The Getaway Car is a British game show that has aired on BBC One from 16 January to 3 September 2016. It is hosted by Dermot O'Leary and is themed around motoring; it also features the character The Stig from the BBC car show Top Gear, as well as supporting characters the Red Stig and Blue Stig, described as The Stig's adolescent nephews.

==History==
The show's initial commission was for twelve hour-long episodes and made by Charlotte Moore, the controller for BBC One and Mark Linsey, the controller of entertainment commissioning. It was executive produced by Andy Rowe, series produced by Emma Taylor and its head of format, Clare Pizey, oversaw proceedings. This initial series is hosted by Dermot O'Leary, with assistance from the anonymous racing driver character The Stig, who had previously featured on BBC Two's motoring show Top Gear.

==Format==
===Overview===
In each episode, five teams of two contestants each compete in three rounds of car based competition, which reduces the field down to a final couple, who in the final round try to win as much money as possible by racing the Getaway Car against The Stig. The contest is pitched as much as a test of the relationship of the couple as it is of their driving ability.

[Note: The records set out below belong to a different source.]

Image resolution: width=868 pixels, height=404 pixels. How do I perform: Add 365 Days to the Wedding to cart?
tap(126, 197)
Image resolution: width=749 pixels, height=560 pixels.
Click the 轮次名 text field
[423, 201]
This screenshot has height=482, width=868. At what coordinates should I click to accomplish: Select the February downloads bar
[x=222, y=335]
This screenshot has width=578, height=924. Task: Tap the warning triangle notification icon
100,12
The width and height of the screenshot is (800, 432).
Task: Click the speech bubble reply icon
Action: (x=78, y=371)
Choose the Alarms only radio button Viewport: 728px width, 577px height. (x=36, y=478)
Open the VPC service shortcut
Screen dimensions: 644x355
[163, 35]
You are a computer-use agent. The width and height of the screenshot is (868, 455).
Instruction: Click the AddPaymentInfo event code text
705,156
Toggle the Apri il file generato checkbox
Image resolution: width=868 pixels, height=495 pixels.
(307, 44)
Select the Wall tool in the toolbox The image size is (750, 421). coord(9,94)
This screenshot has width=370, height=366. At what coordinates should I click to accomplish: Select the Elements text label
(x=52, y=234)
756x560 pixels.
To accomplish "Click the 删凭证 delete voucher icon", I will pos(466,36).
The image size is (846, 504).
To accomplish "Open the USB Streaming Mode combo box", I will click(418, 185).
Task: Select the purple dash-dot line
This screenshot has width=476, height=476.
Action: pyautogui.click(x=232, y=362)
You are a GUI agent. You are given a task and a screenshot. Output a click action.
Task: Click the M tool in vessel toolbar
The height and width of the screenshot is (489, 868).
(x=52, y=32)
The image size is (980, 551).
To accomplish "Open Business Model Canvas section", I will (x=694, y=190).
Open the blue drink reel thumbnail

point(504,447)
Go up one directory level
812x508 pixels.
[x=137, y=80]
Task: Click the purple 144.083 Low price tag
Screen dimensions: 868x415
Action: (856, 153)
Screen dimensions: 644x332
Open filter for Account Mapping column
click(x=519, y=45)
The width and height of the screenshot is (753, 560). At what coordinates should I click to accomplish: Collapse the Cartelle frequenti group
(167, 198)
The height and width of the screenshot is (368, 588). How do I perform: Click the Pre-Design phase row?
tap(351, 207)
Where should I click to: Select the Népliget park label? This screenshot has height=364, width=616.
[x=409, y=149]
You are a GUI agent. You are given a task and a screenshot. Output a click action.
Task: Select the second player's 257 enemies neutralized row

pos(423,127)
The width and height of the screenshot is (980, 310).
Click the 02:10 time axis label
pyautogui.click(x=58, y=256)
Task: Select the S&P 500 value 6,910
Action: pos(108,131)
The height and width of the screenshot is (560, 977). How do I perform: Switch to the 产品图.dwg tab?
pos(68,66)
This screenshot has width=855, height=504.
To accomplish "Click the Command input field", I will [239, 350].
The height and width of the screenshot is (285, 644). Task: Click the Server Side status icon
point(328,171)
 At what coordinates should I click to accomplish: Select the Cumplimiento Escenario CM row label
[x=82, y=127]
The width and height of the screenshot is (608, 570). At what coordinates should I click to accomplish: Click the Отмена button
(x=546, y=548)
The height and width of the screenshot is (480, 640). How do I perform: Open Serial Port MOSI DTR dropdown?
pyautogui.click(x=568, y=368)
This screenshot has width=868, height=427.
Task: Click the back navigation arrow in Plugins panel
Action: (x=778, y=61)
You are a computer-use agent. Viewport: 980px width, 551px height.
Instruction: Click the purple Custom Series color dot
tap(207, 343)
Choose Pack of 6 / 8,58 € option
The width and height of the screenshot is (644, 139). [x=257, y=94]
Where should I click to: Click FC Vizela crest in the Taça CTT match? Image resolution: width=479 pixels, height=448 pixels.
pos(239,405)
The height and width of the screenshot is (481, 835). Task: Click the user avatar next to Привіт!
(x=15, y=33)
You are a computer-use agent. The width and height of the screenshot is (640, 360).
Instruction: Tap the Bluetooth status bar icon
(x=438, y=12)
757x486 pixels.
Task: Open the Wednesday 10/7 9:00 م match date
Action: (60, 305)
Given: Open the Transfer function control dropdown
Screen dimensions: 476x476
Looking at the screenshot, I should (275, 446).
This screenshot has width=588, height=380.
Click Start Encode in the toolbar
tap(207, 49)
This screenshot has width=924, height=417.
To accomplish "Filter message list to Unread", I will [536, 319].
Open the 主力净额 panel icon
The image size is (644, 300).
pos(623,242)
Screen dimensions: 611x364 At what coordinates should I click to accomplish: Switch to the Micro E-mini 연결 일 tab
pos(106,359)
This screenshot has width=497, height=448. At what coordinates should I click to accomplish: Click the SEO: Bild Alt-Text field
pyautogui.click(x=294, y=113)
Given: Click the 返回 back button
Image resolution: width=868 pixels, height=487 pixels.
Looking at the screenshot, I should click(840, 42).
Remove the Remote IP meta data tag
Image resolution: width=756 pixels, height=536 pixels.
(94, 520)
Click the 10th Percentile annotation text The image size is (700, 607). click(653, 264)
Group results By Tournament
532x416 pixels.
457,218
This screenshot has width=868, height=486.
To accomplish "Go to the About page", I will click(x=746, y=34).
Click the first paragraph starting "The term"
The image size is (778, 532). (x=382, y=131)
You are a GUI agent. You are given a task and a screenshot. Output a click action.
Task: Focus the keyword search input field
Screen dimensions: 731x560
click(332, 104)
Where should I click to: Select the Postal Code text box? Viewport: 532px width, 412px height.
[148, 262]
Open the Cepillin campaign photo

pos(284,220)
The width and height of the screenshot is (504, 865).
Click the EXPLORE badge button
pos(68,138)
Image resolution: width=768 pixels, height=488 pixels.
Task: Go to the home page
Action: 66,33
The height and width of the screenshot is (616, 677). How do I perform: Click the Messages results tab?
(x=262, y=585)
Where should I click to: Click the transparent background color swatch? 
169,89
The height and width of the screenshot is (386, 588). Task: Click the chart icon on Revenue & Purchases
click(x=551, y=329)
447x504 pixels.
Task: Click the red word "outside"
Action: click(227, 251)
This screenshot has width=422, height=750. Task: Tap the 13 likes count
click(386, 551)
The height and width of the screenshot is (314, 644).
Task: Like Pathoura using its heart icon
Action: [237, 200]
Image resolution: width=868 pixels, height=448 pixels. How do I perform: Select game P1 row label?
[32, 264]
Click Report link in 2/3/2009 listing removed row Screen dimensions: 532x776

Speaking on 8 January 2016 episode of the BBC's The One Show, O'Leary described the show as "Total Wipeout behind the wheel of a car meets Gogglebox - in the same way that when you watch Gogglebox, you see what people are like in their front room", "you get couples who supposedly love each other but you put them behind the wheel of a car and they speak to each other in the most intolerable way". One Show presenter Rory Bremner described it as "Mr & Mrs meets Top Gear meets The Chase"

===Round One: Hazard Highway===
The teams take turns to complete a timed obstacle course, laid out inside a small race track, part of which also serves as the course finish straight.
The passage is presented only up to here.